• Passage to read:
+-------+

Low Salt Water with Low Energy Technology
Desalination provides fresh drinking water for millions of people a day, but current technology to remove salt from seawater is extremely energy intensive. Now, a team at Yale has developed a low-energy method of desalination that could produce fresh water at half the price of existing methods, and use just one-tenth as much electricity. IEEE Spectrum and the National Science Foundation’s Lisa Raffensperger has our story.
GELLERMAN: You're listening to a recyled edition of Living on Earth, I’m Bruce Gellerman. Desalination, the process of removing salt from seawater, provides 16 billion gallons of purified water to the world every day. For some countries, including Kuwait and Saudi Arabia, desalination is already the primary source of drinking water. There’s clearly enough ocean to satisfy the rising demand but a major limiting factor is the cost of energy for the process. Now engineers at Yale University have come up with a more efficient method of desalination, which produces fresh water at less than half the price. Lisa Raffensperger of the Eye-Triple-EE Spectrum, National Science Foundation program, "The Water-Energy Crunch: A Powerful Puzzle," reports.
[HARBOR SOUNDS: WATER, BOATS]
RAFFENSPERGER: As the winds pick up over Boston Harbor, engineer Rob McGinnis stands on the dock. He sweeps his arm toward the bustling waterfront.
McGINNIS: …container ships loading up not far from here, cruise ships coming in….we have the airport right next to the water, we have power plants which use the water for cooling purposes.
RAFFENSPERGER: But for all the things this water is good for—
McGINNIS: It’s not good for drinking.
RAFFENSPERGER: As chief technology officer of the Oasys Water company, McGinnis will tell you that’s not strictly true. Desalination makes seawater drinkable for millions of people every day. But existing technologies consume energy—mostly fossil fuels—that could be used for other things.
Not so for the desalination technology McGinnis developed as a PhD student at Yale, in the lab of Professor Meny Elimelech. The revolutionary part of it is, says McGinnis, is the energy source.
McGINNIS: We can take this very, very low temperature energy, the kind of temperature that you would find in, say, a hot bath, so if you came into contact with it, it wouldn’t burn it you, it’s tolerable, say 40 degrees Celsius. This is the temperature at which power plants often will reject heat to the atmosphere. We can use that energy source to drive a desalination process.

+-------+

• Supplied information:
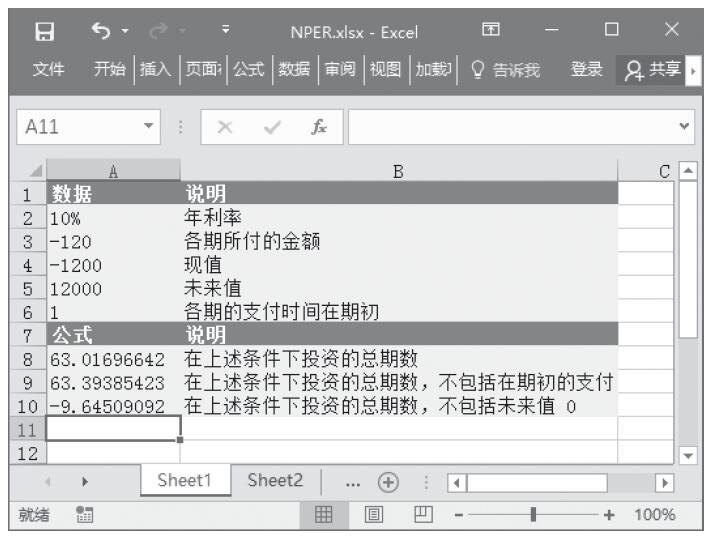Switch to Normal view icon
Viewport: 710px width, 537px height.
[x=324, y=515]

+-------+

• Your task: Revise the desalination passage from "McGINNIS: …container ships" up to and including "for other things.", replacing "container ships" with "cargo ships". The lines placed after the desalination passage are separate material with no connection to it.

• Result of the task:
McGINNIS: …cargo ships loading up not far from here, cruise ships coming in….we have the airport right next to the water, we have power plants which use the water for cooling purposes.
RAFFENSPERGER: But for all the things this water is good for—
McGINNIS: It’s not good for drinking.
RAFFENSPERGER: As chief technology officer of the Oasys Water company, McGinnis will tell you that’s not strictly true. Desalination makes seawater drinkable for millions of people every day. But existing technologies consume energy—mostly fossil fuels—that could be used for other things.